Ollama setup for local summarization on macOS (Apple Silicon)
Overview
On Apple Silicon Macs, Ollama uses Metal for GPU-accelerated inference. It is the standard way to run local summarization models without cloud APIs—whether you use Nucleate, another app, or the terminal directly.
This guide covers installation on macOS, pulling a first model, and verifying inference. Nucleate-specific install steps are on the installation page.
Prerequisites
- macOS 12 or later on Apple Silicon (M1, M2, M3, M4, or newer)
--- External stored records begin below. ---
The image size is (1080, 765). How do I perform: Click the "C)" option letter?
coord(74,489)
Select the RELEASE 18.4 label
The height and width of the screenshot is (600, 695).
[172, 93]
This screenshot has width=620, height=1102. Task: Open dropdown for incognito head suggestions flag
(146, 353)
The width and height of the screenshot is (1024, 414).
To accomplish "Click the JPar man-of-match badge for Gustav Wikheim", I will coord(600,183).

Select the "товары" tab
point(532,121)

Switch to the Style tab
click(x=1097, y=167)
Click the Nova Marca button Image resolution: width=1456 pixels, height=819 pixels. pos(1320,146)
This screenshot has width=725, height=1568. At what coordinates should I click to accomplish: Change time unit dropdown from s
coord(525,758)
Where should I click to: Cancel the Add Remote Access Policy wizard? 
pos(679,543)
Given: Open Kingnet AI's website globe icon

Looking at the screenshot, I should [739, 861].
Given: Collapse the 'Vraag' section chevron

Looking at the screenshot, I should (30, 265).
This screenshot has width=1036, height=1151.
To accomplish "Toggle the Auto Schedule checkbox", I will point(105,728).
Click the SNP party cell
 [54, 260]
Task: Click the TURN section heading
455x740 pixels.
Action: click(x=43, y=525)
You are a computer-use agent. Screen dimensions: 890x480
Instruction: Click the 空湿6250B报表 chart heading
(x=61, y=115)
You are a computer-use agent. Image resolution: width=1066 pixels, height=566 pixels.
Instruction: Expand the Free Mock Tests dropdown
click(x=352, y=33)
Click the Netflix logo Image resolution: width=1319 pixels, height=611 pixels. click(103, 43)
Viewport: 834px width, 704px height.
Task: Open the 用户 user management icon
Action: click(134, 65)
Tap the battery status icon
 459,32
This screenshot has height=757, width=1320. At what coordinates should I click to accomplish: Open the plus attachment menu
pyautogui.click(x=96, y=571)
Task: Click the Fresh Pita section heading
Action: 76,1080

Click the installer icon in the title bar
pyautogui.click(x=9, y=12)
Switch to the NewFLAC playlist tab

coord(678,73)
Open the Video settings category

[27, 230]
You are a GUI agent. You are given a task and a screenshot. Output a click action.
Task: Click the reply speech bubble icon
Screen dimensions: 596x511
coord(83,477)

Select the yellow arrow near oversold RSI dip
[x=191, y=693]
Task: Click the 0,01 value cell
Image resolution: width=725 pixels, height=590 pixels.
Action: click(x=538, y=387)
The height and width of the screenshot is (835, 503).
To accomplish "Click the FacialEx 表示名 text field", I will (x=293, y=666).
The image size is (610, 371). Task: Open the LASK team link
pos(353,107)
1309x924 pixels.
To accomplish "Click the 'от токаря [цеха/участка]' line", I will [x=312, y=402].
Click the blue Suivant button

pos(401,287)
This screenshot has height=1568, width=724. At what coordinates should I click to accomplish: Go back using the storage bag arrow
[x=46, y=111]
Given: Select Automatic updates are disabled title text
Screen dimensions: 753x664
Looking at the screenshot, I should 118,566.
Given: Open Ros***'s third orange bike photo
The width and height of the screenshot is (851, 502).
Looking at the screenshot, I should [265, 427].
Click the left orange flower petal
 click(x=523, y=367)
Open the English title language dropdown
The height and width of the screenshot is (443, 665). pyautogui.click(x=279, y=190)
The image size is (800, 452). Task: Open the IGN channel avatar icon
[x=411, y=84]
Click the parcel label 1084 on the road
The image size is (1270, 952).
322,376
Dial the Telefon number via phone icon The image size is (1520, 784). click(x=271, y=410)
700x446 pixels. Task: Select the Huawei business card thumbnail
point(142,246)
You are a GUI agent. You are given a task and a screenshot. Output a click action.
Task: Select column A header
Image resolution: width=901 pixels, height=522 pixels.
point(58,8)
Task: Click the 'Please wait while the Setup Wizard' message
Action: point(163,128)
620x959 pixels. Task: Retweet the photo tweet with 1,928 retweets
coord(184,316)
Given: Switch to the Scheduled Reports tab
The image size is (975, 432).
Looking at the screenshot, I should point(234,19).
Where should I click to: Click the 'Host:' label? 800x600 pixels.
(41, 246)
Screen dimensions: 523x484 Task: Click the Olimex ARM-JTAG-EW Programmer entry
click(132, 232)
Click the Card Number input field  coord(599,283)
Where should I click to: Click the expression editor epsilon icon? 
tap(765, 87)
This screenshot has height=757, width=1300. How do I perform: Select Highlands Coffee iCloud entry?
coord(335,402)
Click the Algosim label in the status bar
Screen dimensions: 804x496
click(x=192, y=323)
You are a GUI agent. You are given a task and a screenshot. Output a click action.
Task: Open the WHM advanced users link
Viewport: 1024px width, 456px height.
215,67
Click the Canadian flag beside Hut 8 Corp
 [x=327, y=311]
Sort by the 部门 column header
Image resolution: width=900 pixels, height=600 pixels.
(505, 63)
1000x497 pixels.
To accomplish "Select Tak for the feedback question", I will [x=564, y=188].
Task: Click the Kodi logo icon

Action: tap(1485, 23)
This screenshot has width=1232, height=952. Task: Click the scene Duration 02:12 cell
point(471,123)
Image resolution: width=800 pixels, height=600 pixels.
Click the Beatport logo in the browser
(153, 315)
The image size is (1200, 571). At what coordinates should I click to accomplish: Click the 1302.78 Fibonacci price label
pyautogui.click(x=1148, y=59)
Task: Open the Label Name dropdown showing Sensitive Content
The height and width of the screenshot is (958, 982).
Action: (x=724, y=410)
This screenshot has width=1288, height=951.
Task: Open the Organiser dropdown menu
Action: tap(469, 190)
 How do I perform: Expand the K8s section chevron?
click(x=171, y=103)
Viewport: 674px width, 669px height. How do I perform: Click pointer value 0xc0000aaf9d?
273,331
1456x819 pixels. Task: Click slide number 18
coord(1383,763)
- 16 GB unified memory recommended; 8 GB works for smaller models but leaves little headroom when transcription and summarization overlap
- Disk space: 5–10 GB per model
Intel Macs are not covered here; Ollama supports them with CPU inference, but Nucleate targets Apple Silicon for macOS.
Install Ollama
- Download the macOS app from ollama.com/download.
- Open the
.dmg, drag Ollama to Applications, and launch it. - Approve the security prompt if macOS asks to open an app from the internet.
- Ollama runs from the menu bar. Leave it open while you pull models and run tests.
Alternatively, install via Homebrew:
brew install ollamaThen start the app from Applications or run ollama serve in a terminal.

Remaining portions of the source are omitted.